GIVEN TEXT:

In previous ages, as Frayling points out, the millennialist vapour seems to have been brewed up by people at the edge of things: whether the strange medieval sects imagining catastrophe and redemption at the first millennium, or the political militants who dreamed of pressing on with the revolutionary changes of the late 18th century. But this time the government is firmly in on the act. Having scaled down and indeed sold off many of its historical responsibilities, it will use the Millennium Fund, a more or less uniquely British contrivance, to build lasting monuments even if they do have to stand in for real achievements.
The lottery has been criticized for milking the poor to subsidize opera for the rich, or to keep teetering Tory MPs with a vault of ancestral papers to sell out of the bankruptcy court. But it also works more generally to adjust the balance between Fortune and accountability, between Providence and planning. As for history, this becomes either a junkyard or a laser-enhanced spectacular. These may be disconnected times, but we certainly know how to make a festival out of a centenary or anniversary. Every year produces a new list, and the events are good for everyone: arts administrators, artists in search of commissions, sponsors, and bouncy castle operators too. By the time the millennium arrives as the biggest of these festive spectaculars, we will be hard put to remember that people once thought of history as self-creation rather than fireworks, and built great hopes on the idea that people were able to make it move one way rather than another.
Some in the contemporary art world stand at a leery distance from all this, even as they fill in the application forms. But many have adjusted to the climate. So we have an aesthetics of fragmentation, which co-exists uneasily with the scaling down of the welfare state. Conferences sloganize about ‘the end of Subjection’, at the same time as global developments guarantee its long-term extension.

MATERIAL SHOWN:

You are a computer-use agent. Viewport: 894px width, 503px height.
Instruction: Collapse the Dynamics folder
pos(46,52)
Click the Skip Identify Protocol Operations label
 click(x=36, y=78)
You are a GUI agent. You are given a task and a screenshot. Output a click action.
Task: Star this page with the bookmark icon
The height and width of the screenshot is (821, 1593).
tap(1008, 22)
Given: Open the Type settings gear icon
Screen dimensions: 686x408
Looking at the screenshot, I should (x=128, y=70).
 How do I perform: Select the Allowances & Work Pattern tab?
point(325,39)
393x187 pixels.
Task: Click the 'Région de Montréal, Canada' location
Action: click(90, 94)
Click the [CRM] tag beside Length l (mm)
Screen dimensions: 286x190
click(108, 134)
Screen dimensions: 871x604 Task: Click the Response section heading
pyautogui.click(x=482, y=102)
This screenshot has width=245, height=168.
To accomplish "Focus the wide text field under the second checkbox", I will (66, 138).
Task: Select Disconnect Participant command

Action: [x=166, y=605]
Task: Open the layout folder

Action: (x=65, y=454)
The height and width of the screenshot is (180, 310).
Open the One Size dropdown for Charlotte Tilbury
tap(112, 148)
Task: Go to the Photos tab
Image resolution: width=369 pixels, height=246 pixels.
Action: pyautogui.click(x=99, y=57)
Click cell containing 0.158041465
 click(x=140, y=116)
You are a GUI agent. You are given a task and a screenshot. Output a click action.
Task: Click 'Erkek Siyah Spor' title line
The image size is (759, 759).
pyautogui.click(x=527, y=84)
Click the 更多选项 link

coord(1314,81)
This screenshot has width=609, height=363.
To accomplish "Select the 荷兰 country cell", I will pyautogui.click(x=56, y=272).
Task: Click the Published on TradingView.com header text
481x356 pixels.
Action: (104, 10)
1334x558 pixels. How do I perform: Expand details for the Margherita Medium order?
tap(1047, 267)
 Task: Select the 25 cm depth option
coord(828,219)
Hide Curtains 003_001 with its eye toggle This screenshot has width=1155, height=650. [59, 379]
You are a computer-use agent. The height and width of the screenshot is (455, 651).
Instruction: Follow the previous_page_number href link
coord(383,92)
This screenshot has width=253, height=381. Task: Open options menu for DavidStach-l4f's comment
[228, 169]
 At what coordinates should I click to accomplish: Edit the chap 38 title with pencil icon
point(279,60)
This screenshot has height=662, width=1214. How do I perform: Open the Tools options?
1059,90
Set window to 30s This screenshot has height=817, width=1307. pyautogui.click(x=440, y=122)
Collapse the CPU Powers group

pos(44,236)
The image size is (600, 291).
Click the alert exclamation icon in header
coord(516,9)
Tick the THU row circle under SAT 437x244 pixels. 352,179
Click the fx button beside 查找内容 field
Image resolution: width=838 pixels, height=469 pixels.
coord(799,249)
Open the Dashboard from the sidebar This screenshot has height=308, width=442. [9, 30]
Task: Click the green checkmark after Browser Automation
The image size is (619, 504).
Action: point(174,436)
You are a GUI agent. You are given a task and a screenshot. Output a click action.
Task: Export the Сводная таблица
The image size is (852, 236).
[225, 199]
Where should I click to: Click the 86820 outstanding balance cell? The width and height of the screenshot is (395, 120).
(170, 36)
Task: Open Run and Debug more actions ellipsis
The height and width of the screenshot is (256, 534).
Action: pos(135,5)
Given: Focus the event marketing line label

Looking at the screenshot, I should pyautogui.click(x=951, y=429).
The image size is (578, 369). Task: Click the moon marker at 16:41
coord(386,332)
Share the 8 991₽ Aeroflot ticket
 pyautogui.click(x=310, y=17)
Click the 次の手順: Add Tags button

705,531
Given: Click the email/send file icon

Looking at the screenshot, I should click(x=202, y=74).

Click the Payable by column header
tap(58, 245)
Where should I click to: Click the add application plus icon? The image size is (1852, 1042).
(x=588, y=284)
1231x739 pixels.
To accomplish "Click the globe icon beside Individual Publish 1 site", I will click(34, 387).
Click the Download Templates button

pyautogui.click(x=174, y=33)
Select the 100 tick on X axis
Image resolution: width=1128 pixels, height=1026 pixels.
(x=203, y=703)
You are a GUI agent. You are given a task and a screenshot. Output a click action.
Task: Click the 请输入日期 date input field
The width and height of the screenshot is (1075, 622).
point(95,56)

GIVEN TASK 1: Rewrite the passage of the millennium essay between "In previous ages, as" and "for real achievements.", inclusive, with "government" changed to "state".
GIVEN TASK 2: Carry on the millennium essay from the point where it stops.
The records play no part in this work.

RESULT 1:
In previous ages, as Frayling points out, the millennialist vapour seems to have been brewed up by people at the edge of things: whether the strange medieval sects imagining catastrophe and redemption at the first millennium, or the political militants who dreamed of pressing on with the revolutionary changes of the late 18th century. But this time the state is firmly in on the act. Having scaled down and indeed sold off many of its historical responsibilities, it will use the Millennium Fund, a more or less uniquely British contrivance, to build lasting monuments even if they do have to stand in for real achievements.

RESULT 2:
Many contemporary artists are showing a considerable appetite for millennialist morbidity, as a state-of-the-art exhibition which opens at the Tate next week, Rites Of Passage, indicates. Today’s installation artists take lugubrious pleasure in portraying the last days of the 20th century as a cosmic pile-up. Their work is full of submerged religiosity, dismembered and pierced bodies. The exhibition includes Miroslaw Balka’s early scarred figures and John Coplans’s huge segmented self portraits.
Aids was converted into a symbolic plague before its awful reality had really even been registered. Meanwhile, the catalogue writers ransack early 20th century anthropology to find an amenable rhetoric of rites of passage, threshold states and fetishization. The idea that art should ‘make sense’ may be as incurably passé as truth and beauty, but the more knowing approach, which sets out only to ‘stage the condition’ of the world can easily end up by affirming it.
Meanwhile, time seems to be running out on the idea of transgression, which has gone through several generations since the early 20th century gestures of Marcel Duchamp. It was one thing to ‘challenge perceptions and transgress the norms of society at the height of bourgeois culture, but what becomes of such an endeavour now that history has pulled so many of those ‘norms’ apart?
As for installation art, the whole world seems to aspire to this condition nowadays. It is not just in the art gallery that we find a profusion of information combined with a loss of conventional meaning; or a tendency for things, both living and dead, to appear in unprecedented and apparently arbitrary relationship with one another.
Doubtless, there are considerable artistic opportunities here, but there is plenty of room for abject failure too. There is already too much stylized doom and gloom around. And there is a new academicism too: a retreat into the self-referring world of the gallery where one installation quotes another while defensive critics reinvent the once-hated enclosure of ‘art’ to protect them from the rude world outside.
One response is just to turn up the transgression. As the curator and critic, David A Mellor, remarks: ‘Something very disturbing is going on with the body in contemporary iconography.’ It may be ‘extremely difficult for artists to trump media images’ nowadays, but history has actually been outrunning the avant-garde throughout the century. The futurists were overtaken by the Somme; and surrealism had no answer to Auschwitz.
As for the postmodernists who were so enthusiastic about the collapse of the imperfect ‘grand narratives’ of the western enlightenment, their confirmation now goes by many names—including Bosnia, Algeria and Rwanda . . .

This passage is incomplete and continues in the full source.